NEW YORK: The biggest bond dealers in the US say the Federal Reserve is poised to start a new round of stimulus, injecting more money into the economy by purchasing mortgage securities instead of Treasuries.
Fed chairman Ben S Bernanke and his fellow policy makers, who bought $2.3 trillion of Treasury and mortgage-related bonds between 2008 and June, will start another programme next quarter, 16 of the 21 primary dealers of US government securities that trade with the central bank said in a Bloomberg survey. The Fed may buy about $545 billion in homeloan debt.
While mortgage rates are already at about record lows, housing continues to constrain the economy, with the National Association of Realtors saying in Washington last week that the median price of US existing homes dropped 4.7% in October from a year ago. Borrowers with a 30-year conventional mortgage would save $40 billion to $50 billion annually in aggregate if they could all refinance into a new loan with a 3.75% rate, according to JPMorgan Chase & Co.
"We need to see a bottom in home prices," said Shyam Rajan, an interest-rate strategist in New York at Bank of America Corp., a primary dealer. "These are not numbers that are going to get down your unemployment rate," which has held at or above 9% every month except two since May 2009, he said.
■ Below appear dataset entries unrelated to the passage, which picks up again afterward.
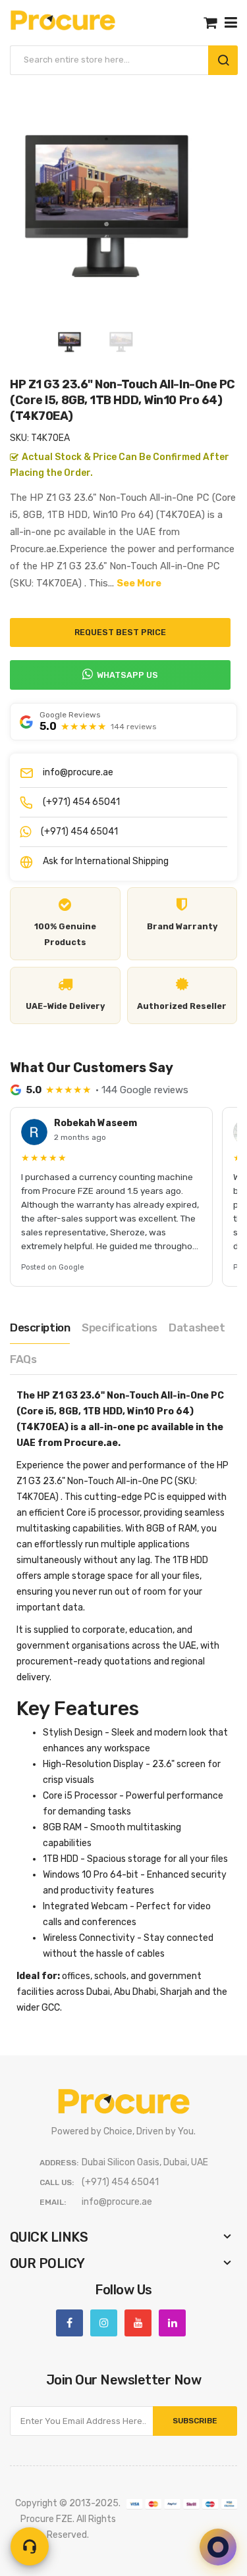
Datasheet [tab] (197, 1327)
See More (139, 583)
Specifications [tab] (119, 1327)
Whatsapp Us (127, 675)
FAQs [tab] (23, 1359)
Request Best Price (120, 632)
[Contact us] (30, 2546)
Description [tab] (40, 1327)
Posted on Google (52, 1267)
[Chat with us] (218, 2547)
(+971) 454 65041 (81, 802)
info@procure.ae (78, 772)
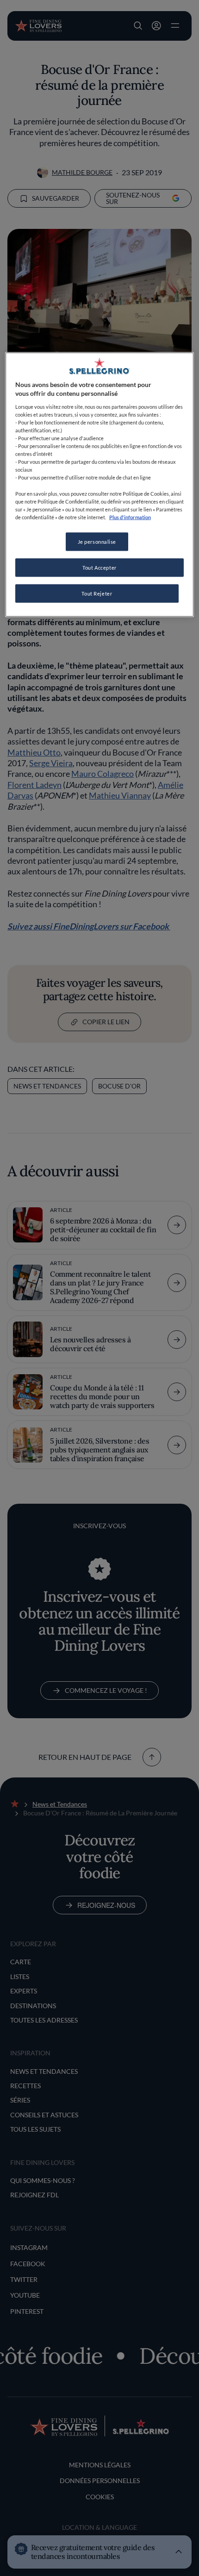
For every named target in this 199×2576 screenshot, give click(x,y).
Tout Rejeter (96, 593)
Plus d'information (130, 517)
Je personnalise (97, 541)
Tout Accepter (99, 567)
The company forecasts the Fed will buy $800 billion of securities, which may include Treasuries. Efforts to bolster the economy are taking on new urgency with $1.2 trillion in automatic government spending cuts slated to begin in 2013.
The US commerce department said last week that GDP expanded at a 2% annual rate in the third quarter, less than the 2.5% it originally projected, and Europe's worsening debt crisis threatens to further curb global growth. The Fed is taking the view that "even if US fundamentals look to be relatively okay, we've got to keep our eye on any contagion from the European stresses," Dominic Konstam, head of interest-rate strategy at primary dealer Deutsche Bank, said. "It's in that context that they're willing to do more."
Treasuries rose last week on those concerns, with the 10- year yield falling five basis points, or 0.05%age point, to 1.97%, according to Bloomberg .
The rate rose six basis points to 2.03% on Mondayas of 8:52 a.m. in London. The 2% security due November 2021 fell 17/32, or $5.31 per $1,000 face amount, to 99 3/4. Policy makers have scope to print more money to buy bonds in a third round of quantitative easing, or QE, as the outlook for inflation eases.
A measure of traders' inflation expectations that the Fed uses to help determine monetary policy ended last week at 2.25%, down from this year's high 3.23% on August 1.
The so-called five-year, fiveyear forward break-even rate, which projects what the pace of consumer-price increases will be for the five-year period starting in 2016, is below the 2.83% average since August 2000. "There is a significant chance that QE3 will be deployed, especially in the form of MBS purchases, if inflation expectations fall enough," Srini Ramaswamy and other debt strategists at JPMorgan wrote in a Nov. 25 report.